_Exercise requirements:_
Take the data below and extract the lines from the one with "Where should I click to: Open the Ministério" to the one with "Task: Click the @Kubiya", inclusive, exactly as written.

_Stored records:_
------------------------------------------------------------------------

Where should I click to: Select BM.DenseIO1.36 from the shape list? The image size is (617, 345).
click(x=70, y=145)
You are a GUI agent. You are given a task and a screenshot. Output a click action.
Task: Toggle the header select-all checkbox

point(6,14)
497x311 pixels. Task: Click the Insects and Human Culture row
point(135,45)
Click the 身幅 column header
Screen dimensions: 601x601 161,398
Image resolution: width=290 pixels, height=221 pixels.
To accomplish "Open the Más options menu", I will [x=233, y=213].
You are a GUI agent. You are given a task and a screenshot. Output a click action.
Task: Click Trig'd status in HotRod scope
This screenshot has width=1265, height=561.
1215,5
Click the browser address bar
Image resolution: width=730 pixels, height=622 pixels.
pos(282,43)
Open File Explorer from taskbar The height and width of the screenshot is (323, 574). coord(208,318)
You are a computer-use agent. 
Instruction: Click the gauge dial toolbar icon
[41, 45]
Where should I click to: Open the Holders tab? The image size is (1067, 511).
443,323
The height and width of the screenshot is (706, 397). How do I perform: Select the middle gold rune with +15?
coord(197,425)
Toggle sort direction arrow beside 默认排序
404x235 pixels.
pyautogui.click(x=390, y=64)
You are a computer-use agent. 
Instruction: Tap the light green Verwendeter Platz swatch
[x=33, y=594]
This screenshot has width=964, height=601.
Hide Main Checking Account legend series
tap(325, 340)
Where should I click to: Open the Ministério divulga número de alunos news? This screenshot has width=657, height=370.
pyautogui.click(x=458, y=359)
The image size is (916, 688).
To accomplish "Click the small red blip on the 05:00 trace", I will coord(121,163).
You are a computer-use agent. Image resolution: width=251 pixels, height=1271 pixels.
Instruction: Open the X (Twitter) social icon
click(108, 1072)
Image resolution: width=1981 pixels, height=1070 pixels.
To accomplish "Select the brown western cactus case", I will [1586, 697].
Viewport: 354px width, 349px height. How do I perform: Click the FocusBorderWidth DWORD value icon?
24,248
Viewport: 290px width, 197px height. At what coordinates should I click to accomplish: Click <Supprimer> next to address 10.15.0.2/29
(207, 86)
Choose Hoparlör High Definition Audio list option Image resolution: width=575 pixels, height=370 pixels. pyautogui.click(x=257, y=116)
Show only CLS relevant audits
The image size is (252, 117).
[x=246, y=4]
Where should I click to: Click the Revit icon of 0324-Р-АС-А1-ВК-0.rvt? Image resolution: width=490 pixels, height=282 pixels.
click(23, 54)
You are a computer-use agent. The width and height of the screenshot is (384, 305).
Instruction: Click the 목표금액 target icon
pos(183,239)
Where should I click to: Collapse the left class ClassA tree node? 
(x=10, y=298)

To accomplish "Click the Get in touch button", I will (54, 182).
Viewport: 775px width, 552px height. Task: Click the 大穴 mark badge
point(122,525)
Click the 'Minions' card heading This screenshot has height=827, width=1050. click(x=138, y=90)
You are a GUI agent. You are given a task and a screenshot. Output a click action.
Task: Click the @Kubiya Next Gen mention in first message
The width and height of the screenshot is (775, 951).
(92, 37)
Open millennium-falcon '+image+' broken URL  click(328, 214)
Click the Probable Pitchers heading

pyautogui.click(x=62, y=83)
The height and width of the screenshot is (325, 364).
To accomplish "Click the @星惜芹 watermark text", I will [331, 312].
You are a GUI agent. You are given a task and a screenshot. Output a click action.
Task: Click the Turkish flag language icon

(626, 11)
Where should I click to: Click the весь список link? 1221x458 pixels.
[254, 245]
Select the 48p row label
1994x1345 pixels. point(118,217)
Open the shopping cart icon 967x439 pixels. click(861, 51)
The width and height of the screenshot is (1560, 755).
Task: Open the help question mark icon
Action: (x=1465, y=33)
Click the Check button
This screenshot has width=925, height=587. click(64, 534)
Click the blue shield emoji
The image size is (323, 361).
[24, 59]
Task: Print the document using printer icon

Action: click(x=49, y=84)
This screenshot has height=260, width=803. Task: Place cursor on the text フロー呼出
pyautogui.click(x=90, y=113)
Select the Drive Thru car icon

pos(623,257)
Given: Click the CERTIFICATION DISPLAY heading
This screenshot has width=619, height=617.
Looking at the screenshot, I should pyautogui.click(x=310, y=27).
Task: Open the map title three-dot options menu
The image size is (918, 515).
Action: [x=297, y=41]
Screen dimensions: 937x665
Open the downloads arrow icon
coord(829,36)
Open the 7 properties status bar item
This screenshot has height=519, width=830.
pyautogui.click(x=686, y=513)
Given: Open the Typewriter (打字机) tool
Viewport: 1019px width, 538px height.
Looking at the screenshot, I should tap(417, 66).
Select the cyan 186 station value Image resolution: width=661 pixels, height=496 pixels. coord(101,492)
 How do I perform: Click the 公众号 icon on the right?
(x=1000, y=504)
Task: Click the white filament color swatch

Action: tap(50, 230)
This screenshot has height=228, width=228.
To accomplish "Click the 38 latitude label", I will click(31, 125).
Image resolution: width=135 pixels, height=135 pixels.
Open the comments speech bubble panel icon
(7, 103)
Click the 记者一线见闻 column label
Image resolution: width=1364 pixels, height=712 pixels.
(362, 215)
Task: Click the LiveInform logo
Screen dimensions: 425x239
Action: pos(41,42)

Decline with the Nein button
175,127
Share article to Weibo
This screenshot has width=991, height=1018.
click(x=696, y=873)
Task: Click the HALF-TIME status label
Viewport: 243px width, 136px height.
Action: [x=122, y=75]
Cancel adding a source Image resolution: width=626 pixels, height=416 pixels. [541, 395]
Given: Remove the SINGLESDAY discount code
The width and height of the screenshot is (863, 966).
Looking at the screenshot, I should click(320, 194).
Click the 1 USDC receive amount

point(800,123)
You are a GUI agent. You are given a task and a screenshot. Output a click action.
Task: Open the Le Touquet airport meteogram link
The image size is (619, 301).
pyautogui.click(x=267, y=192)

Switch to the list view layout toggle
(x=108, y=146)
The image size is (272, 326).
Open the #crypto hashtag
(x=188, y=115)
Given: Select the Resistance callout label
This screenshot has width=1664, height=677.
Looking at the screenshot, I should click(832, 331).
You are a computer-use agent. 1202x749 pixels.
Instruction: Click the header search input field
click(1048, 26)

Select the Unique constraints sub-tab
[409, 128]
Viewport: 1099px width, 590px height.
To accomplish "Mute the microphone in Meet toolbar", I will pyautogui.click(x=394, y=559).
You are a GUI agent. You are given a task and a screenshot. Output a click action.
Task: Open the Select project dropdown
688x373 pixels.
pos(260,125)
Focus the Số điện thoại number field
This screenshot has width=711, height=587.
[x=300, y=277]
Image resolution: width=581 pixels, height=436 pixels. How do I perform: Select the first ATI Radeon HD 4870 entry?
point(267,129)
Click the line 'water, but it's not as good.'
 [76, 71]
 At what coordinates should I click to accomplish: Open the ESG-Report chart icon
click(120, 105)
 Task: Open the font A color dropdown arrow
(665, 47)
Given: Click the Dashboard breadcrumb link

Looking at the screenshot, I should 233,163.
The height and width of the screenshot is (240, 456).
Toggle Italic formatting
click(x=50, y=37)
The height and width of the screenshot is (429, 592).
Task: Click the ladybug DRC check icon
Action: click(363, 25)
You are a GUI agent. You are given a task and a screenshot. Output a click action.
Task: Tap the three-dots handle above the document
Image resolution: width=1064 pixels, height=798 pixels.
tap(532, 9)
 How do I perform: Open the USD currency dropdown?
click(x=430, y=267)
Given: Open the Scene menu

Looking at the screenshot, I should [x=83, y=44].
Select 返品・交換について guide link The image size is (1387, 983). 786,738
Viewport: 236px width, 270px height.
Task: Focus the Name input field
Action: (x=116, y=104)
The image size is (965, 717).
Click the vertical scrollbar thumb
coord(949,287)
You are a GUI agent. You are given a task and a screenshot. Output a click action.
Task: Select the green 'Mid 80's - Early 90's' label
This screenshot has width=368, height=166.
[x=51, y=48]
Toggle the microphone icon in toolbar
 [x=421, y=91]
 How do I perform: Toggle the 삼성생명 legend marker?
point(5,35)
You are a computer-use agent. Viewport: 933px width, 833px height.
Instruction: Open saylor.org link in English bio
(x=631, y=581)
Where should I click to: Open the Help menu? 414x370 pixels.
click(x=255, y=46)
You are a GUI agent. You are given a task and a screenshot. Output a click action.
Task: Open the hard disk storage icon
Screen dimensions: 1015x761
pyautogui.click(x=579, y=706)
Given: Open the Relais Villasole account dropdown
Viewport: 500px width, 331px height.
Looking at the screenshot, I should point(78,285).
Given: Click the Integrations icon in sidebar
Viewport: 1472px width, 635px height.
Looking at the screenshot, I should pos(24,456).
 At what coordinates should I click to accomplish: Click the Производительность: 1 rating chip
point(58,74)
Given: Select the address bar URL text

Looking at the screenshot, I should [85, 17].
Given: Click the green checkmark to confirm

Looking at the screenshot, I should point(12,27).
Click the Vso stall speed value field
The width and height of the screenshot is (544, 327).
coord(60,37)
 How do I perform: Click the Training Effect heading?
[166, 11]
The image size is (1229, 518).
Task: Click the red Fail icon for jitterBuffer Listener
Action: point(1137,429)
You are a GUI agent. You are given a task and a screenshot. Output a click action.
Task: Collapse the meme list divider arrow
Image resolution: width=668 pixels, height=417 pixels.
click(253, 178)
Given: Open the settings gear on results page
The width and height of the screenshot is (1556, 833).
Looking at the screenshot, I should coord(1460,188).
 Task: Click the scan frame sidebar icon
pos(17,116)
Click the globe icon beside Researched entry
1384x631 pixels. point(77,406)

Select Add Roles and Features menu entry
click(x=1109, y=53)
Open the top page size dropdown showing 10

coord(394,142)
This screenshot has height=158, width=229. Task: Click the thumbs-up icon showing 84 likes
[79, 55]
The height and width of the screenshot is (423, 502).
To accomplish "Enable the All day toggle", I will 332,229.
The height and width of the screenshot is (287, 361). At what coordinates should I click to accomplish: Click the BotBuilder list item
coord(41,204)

------------------------------------------------------------------------

_Response to this task:_
Where should I click to: Open the Ministério divulga número de alunos news? This screenshot has width=657, height=370.
pyautogui.click(x=458, y=359)
The image size is (916, 688).
To accomplish "Click the small red blip on the 05:00 trace", I will coord(121,163).
You are a computer-use agent. Image resolution: width=251 pixels, height=1271 pixels.
Instruction: Open the X (Twitter) social icon
click(108, 1072)
Image resolution: width=1981 pixels, height=1070 pixels.
To accomplish "Select the brown western cactus case", I will [1586, 697].
Viewport: 354px width, 349px height. How do I perform: Click the FocusBorderWidth DWORD value icon?
24,248
Viewport: 290px width, 197px height. At what coordinates should I click to accomplish: Click <Supprimer> next to address 10.15.0.2/29
(207, 86)
Choose Hoparlör High Definition Audio list option Image resolution: width=575 pixels, height=370 pixels. pyautogui.click(x=257, y=116)
Show only CLS relevant audits
The image size is (252, 117).
[x=246, y=4]
Where should I click to: Click the Revit icon of 0324-Р-АС-А1-ВК-0.rvt? Image resolution: width=490 pixels, height=282 pixels.
click(23, 54)
You are a computer-use agent. The width and height of the screenshot is (384, 305).
Instruction: Click the 목표금액 target icon
pos(183,239)
Where should I click to: Collapse the left class ClassA tree node? 
(x=10, y=298)

To accomplish "Click the Get in touch button", I will (54, 182).
Viewport: 775px width, 552px height. Task: Click the 大穴 mark badge
point(122,525)
Click the 'Minions' card heading This screenshot has height=827, width=1050. click(x=138, y=90)
You are a GUI agent. You are given a task and a screenshot. Output a click action.
Task: Click the @Kubiya Next Gen mention in first message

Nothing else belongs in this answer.